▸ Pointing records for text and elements
========
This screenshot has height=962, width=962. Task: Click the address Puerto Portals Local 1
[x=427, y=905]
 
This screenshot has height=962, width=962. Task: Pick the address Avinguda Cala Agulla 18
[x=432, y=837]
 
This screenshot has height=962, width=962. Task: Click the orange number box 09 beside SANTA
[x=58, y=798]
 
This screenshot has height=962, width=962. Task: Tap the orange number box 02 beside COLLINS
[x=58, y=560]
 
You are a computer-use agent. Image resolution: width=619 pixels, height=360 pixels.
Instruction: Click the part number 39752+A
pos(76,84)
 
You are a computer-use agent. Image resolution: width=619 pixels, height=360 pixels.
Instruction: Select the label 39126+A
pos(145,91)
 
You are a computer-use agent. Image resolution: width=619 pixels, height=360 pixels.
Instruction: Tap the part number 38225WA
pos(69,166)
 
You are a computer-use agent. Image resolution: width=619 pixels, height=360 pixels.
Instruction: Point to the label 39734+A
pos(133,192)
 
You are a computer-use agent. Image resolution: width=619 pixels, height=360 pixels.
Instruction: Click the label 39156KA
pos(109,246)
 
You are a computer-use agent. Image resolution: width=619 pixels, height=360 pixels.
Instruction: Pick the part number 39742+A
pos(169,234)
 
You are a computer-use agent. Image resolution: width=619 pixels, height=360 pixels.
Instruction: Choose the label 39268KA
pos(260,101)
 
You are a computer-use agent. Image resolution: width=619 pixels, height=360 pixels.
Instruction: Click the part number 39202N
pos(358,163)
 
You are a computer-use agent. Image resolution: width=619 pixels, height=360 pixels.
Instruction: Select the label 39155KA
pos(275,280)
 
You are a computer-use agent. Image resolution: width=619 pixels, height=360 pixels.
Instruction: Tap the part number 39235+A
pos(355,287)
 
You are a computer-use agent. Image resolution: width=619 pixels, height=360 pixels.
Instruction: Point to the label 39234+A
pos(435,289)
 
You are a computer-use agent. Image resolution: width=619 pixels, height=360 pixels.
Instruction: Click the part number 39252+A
========
▸ DIRECTIONS
Gather every line of the records above that contains the word "label" and copy each of those lines in full.

▸ RESULT FOR THIS EXERCISE
Instruction: Select the label 39126+A
Instruction: Point to the label 39734+A
Instruction: Click the label 39156KA
Instruction: Choose the label 39268KA
Instruction: Select the label 39155KA
Instruction: Point to the label 39234+A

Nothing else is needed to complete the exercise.